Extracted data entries
____

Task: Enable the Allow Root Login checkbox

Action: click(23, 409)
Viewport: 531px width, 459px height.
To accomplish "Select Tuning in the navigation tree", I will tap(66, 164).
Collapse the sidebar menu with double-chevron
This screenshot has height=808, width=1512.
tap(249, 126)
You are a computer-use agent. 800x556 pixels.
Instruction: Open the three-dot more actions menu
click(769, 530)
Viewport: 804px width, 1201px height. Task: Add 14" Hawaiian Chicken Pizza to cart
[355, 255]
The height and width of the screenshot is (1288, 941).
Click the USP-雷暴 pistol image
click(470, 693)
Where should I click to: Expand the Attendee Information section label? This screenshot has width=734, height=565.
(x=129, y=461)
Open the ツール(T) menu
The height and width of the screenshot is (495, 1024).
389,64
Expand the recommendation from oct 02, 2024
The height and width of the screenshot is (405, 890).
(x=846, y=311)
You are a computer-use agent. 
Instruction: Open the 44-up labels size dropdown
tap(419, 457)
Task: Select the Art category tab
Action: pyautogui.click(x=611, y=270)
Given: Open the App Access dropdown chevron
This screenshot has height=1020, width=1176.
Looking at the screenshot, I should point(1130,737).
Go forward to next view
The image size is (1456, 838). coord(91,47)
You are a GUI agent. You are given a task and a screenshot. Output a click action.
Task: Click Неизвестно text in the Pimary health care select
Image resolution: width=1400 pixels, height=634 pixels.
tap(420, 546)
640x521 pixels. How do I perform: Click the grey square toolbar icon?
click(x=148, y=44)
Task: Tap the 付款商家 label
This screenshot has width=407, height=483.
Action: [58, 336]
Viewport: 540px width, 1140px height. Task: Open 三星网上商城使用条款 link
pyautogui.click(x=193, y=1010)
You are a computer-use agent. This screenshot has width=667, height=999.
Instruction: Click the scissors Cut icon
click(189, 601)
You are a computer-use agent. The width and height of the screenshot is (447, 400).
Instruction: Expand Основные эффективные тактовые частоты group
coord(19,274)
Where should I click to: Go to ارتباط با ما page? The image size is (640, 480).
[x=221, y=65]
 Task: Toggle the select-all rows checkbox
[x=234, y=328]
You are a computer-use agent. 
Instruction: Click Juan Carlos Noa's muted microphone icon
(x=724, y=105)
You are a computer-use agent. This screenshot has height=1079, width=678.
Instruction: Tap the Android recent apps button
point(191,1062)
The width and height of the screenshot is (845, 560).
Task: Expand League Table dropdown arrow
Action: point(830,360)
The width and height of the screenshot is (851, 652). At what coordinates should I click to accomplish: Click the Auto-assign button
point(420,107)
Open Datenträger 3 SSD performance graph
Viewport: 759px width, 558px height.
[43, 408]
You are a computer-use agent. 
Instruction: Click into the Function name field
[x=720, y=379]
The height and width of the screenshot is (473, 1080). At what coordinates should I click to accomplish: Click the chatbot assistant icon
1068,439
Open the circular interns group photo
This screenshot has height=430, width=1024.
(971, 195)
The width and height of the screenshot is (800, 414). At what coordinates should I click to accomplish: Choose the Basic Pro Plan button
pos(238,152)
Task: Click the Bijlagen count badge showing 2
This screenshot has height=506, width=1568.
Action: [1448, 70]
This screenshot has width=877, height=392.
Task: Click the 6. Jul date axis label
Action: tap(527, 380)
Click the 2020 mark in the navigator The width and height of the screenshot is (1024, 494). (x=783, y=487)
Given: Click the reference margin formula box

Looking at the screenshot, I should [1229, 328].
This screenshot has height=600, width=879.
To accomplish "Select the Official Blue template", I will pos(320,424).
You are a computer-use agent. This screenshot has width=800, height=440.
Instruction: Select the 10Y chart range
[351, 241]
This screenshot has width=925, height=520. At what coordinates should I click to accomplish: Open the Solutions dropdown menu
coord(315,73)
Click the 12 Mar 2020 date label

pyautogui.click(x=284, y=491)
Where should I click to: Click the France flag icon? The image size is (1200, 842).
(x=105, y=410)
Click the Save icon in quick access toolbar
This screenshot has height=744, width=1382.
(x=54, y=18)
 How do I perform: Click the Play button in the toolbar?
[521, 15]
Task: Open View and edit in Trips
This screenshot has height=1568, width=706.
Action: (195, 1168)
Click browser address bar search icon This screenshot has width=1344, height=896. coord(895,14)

____

▶ What you need to do
A single number is the whole answer: how many lines of the records contain the word "computer".

▶ Result of the task
8